Essa é uma basílica muito grande, que surge sob o patriarcado ortodoxo do Império Romano do Oriente, então ela era Igreja Ortodoxa. No breve período de 1204 a 1261 ela foi convertida para Igreja Católica romana, quando instaurou-se na região do Oriente, o Patriarcado Latino de Constantinopla. Um breve período de menos de 60 anos e, logo ela modificou a sua configuração.
Quando ela muda de Igreja Ortodoxa para Mesquita? Quando no dia 29 de maio de 1453, depois de 59 dias de cerco ás tropas do sultão Mehmet II, na língua turca significa Mohamed, na tradução ocidental falamos Maomé II, ele conquista Constantinopla – não usamos o termo “tomada” ou mesmo “queda” de Constantinopla, pois foi muito uma batalha muito acirrada. A partir desse momento, a Mesquita foi saqueada, porque se imaginava que ali estariam depositados grandes relíquias.
O sultão Mehmet II prometeu às suas tropas que durante três dias eles poderiam fazer o que quisessem, saquear, matar, estuprar etc., Uma verdadeira barbaridade, ainda que isso fosse naquela época com as guerras. Nesse sentido, um dos seus primeiros decretos foi o de transformar a Igreja em Mesquita, no mesmo ano de 1453.
Então aquele patriarcado latino, em 1200/1260 é anterior a conquista muçulmana da cidade de Constantinopla, que era a sede do chamado Império Bizantino. Porque a sede era na cidade de Bizâncio, hoje Turquia. Bom, apresentado este histórico, a decisão tomada no último dia 10 de julho, não foi tomada pelo poder judiciário, nem pelo poder executivo do governo de Erdogan. Tal qual Putin, Erdogan vai para vinte anos de poder na Turquia, por isso se diz era Erdogan.
O Conselho de Estado da Turquia, o nome está dizendo, ele não é governo, ele é Estado, mas não é Poder Judiciário, mas também decide. Quando a Turquia é proclamada República sob o comando de Mustafa Kemal, Atatürk, que na língua turca significa pai dos turcos. A Turquia só foi reconhecida internacionalmente a partir do tratado ou Conferência realizada em Lausanne em 1923.
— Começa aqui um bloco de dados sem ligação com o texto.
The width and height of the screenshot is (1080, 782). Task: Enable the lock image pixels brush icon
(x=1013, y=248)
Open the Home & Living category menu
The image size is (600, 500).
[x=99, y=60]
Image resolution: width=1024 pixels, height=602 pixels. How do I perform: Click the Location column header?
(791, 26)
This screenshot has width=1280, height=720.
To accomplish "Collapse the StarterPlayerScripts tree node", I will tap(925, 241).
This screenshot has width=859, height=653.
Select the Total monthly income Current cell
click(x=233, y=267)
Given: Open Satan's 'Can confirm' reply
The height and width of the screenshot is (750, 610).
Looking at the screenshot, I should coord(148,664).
As potências vencedoras da 1ª Guerra Mundial reconhecem a Turquia como herdeira do espólio do Império Otomano naquele território circunscrito ao que era originalmente locais onde existiam as tribos originárias turcas. Todo império otomano foi picado e países foram reconstruídos especialmente no Oriente Médio, quando houve a partilha em 1920 na Conferência de San Remo que distribuiu entre os vencedores dessa guerra, o espólio do Império Otomano, que foram a Inglaterra e a França.
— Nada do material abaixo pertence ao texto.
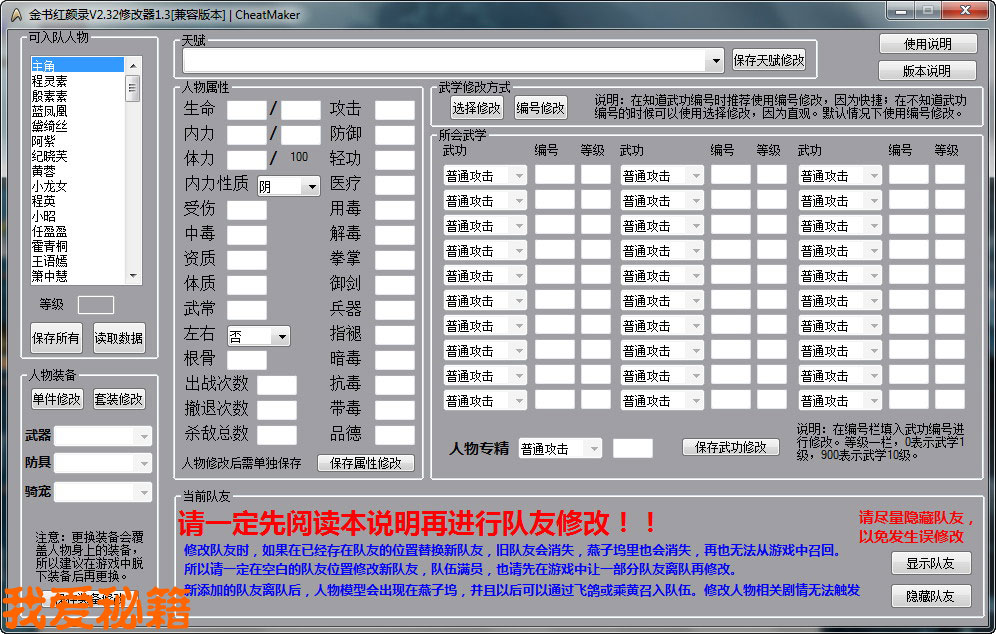Click the CheatMaker app icon in title bar

coord(13,14)
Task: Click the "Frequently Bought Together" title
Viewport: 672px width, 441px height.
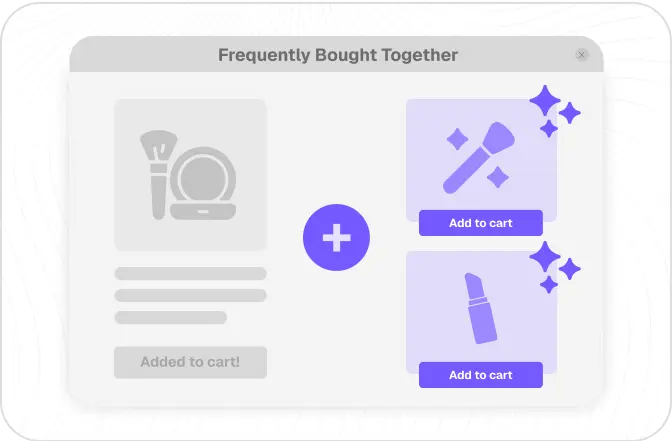Action: tap(337, 55)
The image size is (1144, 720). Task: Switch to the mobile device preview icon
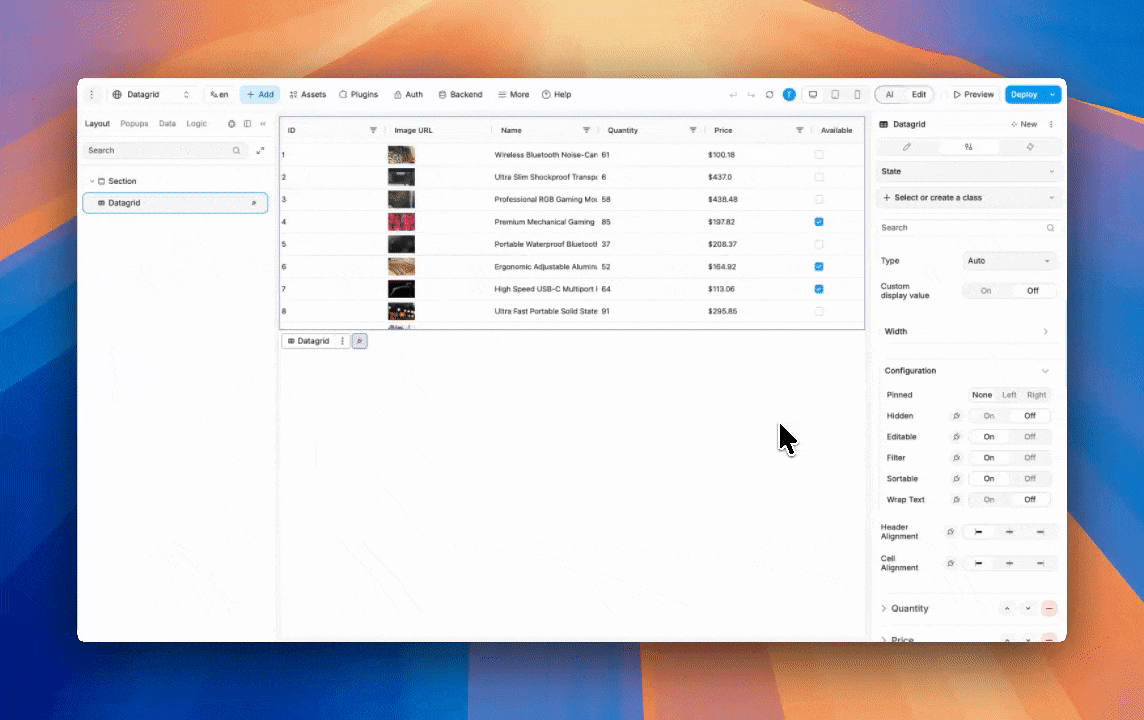[x=857, y=95]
Então o Tratado de Lausanne de 1923 reconhece a Turquia que elabora uma nova constituição que garante a completa laicidade do Estado. Por incrível que possa parecer, a Turquia apesar de ter o maior índice de uma população aderente a uma religião, no caso o islã, que atinge índices de 98% é o Estado mais laico do Oriente Médio. Nem a Síria que é o país mais laico entre os países árabes, chega perto da laicização do Estado Turco. Apesar da Síria ser um Estado laico a constituição cita o Islã, não como religião oficial, mas como religião preponderante.
A Turquia não tem esta palavra, e quem dá garantia desde 1923 para esta laicidade é o exército turco. Atatürk promove uma série de mudanças rumo a ocidentalização da Turquia. Mudança de vestimenta. Proibição do uso do véu islâmico. Separação absoluta entre religião e Estado. Não há nenhuma verba estatal que possa ser destinada a construção de uma mesquita. Isso é impensável na Turquia, apesar de, como disse anteriormente, seu povo ser aderente a uma religião, ainda que não praticante.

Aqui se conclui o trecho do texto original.